Table 1. Segmentation surface-Dice results on the brain MRI dataset CC359 [25].

Fig. 2.

Matching clusters images examples from source (top) and target (bottom) from CC359 brain dataset (1–4) and the prostate dataset (5–7).

We visualize the alignment process in the AVIA algorithm. Intuitively we expect the intra-variability to be represented by the different clusters and the matching to align them across the source and the target. This is demonstrated in Fig. 2 (clusters 1–4) by examples from each cluster. Figure 3 shows the clustering of the source and target slices and the matching between the clusters. The two clusterings are similar, but not perfectly aligned due to the domain shift. Figure 4 shows that after the adaptation process the two sites are better aligned as a result of minimization of the alignment loss. Finally, Fig. 5 shows the sDice score as a function of the number of clusters (averaged over 5 source-target pairs). We can see that AIVA is robust to the amount of clusters when it is at least 9.

Fig. 3.

Clustering of the slice samples of source (a) and target (b), at the beginning of the fine-tuning phase, in 2D space. Matched clusters - same color.

Prostate MRI Segmentation: To show the robustness of our method we evaluated it on a multi-source single-target setup as well. We used a publicly available multi-site dataset for prostate MRI segmentation which contains prostate T2-weighted MRI data (with segmentation masks) collected from different data sources with a distribution shift. Details of data and imaging protocols from the six different sites appear in [18]. Samples of sites A and B were taken from the NCI-ISBI13 dataset [3], samples of site C were from the I2CVB dataset [15], and samples of sites D, E and F were from the PROMISE12 dataset [17].

For pre-processing, we normalized each sample to have a zero mean and a unit variance in intensity value before inputting to the network. For each target site we used the other five sites as the source. The results were calculated on six possible targets. To evaluate different approaches, we used the Dice Score. We used the same network architecture and learning rate as in the experiment described above. We pretrained the network for 3.5K steps and finetuned the model for every method for another 3.5K steps. We ensured that all the models reached the loss plateau. Each site was split into a training set and a test set. We chose the checkpoint to evaluate using the source test set. We showed in the previous experiment that the AIVA algorithm is robust to the number of clusters. We fixed the number of clusters here to twelve as before.

Fig. 4.

Clusters’ centers of the source (circles) and the target (triangles) in the 2D space before (left) and after (right) the adaptation phase.

Fig. 5.

The AIVA sDice-score as a function of the of number of clusters.
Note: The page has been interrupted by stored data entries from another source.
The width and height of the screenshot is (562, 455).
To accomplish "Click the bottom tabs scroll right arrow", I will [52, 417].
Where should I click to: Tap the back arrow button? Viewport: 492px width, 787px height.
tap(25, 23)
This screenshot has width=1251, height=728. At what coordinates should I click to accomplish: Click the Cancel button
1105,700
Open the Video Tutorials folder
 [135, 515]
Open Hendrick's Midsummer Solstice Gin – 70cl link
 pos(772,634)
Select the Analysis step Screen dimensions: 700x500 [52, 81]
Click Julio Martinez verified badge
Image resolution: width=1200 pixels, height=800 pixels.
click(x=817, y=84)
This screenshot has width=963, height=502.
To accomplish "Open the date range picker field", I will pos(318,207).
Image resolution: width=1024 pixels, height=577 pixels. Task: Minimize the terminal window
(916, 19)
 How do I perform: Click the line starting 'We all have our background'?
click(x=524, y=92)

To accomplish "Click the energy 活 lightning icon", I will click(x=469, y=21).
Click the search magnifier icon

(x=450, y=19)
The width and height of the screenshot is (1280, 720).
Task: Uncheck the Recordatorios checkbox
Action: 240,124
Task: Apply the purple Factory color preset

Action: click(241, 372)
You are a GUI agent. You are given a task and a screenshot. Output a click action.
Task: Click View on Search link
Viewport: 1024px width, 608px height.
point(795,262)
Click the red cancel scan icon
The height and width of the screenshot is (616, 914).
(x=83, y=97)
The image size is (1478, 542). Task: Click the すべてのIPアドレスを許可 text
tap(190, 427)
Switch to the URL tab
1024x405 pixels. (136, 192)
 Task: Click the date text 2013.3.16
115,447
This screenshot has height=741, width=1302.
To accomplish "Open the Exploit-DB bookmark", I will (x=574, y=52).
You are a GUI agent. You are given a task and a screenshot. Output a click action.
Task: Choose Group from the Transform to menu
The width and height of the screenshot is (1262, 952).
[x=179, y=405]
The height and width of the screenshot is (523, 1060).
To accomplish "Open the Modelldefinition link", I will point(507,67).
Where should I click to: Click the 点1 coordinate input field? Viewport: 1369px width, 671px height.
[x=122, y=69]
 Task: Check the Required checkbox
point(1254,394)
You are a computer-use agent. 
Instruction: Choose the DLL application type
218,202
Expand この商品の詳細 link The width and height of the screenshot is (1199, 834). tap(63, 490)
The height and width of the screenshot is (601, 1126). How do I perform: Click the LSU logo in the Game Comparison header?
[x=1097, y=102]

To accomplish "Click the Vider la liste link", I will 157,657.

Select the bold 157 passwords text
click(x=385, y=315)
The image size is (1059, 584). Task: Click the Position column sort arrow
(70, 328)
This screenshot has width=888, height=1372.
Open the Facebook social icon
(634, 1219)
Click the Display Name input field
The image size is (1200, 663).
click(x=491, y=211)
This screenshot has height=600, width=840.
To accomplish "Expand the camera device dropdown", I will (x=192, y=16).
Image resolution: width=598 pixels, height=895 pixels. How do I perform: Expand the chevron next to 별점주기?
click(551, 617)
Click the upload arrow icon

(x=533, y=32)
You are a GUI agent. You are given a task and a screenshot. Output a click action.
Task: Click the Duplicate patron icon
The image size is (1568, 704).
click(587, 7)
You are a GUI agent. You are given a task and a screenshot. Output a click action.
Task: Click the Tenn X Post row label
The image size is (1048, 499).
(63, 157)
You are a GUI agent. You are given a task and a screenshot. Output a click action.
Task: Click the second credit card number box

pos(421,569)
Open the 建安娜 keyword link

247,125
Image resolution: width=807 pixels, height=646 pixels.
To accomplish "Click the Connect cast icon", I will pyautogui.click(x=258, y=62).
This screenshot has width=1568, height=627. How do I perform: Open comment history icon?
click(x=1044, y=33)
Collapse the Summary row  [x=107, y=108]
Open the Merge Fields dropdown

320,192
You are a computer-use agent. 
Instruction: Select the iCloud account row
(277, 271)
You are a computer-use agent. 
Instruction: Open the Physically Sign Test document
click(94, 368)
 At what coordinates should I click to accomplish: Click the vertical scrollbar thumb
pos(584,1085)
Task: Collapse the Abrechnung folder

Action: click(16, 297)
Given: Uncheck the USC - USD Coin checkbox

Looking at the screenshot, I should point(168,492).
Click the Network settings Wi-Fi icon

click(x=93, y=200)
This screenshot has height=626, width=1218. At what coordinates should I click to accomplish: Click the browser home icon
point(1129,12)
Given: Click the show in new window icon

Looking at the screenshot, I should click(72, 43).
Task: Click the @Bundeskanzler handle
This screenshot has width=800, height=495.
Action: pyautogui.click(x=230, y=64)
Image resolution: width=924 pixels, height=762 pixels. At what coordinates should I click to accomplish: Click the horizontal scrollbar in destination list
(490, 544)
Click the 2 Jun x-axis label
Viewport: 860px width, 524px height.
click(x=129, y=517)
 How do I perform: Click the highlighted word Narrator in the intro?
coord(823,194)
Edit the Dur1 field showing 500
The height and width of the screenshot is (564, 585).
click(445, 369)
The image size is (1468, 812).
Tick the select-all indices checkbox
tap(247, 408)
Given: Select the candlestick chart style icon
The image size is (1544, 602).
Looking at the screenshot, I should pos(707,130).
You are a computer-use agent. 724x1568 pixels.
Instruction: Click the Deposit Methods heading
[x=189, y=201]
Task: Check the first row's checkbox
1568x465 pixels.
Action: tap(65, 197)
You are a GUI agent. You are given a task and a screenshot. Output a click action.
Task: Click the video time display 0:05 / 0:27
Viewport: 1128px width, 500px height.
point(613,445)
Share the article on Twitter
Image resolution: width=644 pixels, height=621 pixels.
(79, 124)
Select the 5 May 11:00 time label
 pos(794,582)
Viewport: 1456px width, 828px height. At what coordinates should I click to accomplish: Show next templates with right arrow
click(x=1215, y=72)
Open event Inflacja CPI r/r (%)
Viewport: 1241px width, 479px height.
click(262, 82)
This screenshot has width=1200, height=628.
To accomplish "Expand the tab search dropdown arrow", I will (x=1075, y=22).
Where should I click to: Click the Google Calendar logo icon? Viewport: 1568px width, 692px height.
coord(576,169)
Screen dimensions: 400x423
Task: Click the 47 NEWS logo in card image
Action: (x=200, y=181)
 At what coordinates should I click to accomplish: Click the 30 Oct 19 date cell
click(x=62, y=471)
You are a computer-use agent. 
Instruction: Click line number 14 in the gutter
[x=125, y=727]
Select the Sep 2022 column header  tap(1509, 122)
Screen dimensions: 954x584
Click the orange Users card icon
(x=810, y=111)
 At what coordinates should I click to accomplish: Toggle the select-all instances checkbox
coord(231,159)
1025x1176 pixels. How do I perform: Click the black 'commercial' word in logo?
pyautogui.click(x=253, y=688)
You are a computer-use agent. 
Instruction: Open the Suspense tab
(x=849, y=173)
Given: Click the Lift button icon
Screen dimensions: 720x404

Table 2. Segmentation Dice results on the prostate MRI dataset [18].

Fig. 6.

Qualitative segmentation results from the prostate MRI dataset.

Results. Figure 2 (5–7) shows the matching clusters in the training process: whereas in the Brain data the clusters focused on morphological variations, here we see a focus on the image contrast variability. In Table 2 we present comparative performances for each target site. We could not get a convergence for seg-JDOT [1] on this dataset, probably due to lack of data. Therefore, we omitted it from the result report. We note that AIVA yielded the overall best Dice score. In some sites, the difference between the supervised training and the source model is relatively small. For these cases, relatively weak results were seen for some of the UDA methods. AIVA showed stability by consistently yielding improved results. Examples of segmentation results are shown in Fig. 6.

4 Conclusion

To conclude, in this study we presented AIVA, a general scheme for unsupervised site adaptation. The intra-site variability of the data collected from the source and target sites is often based on similar factors. AIVA uses this observation to align the two sites. Our experiments showed that AIVA is robust to the variations exhibited and consistently improves results over previous site adaptation methods. We concentrated here on two applications. The proposed method, however, is general and is especially suitable for segmentation tasks where we cannot align the source and target site using the labels.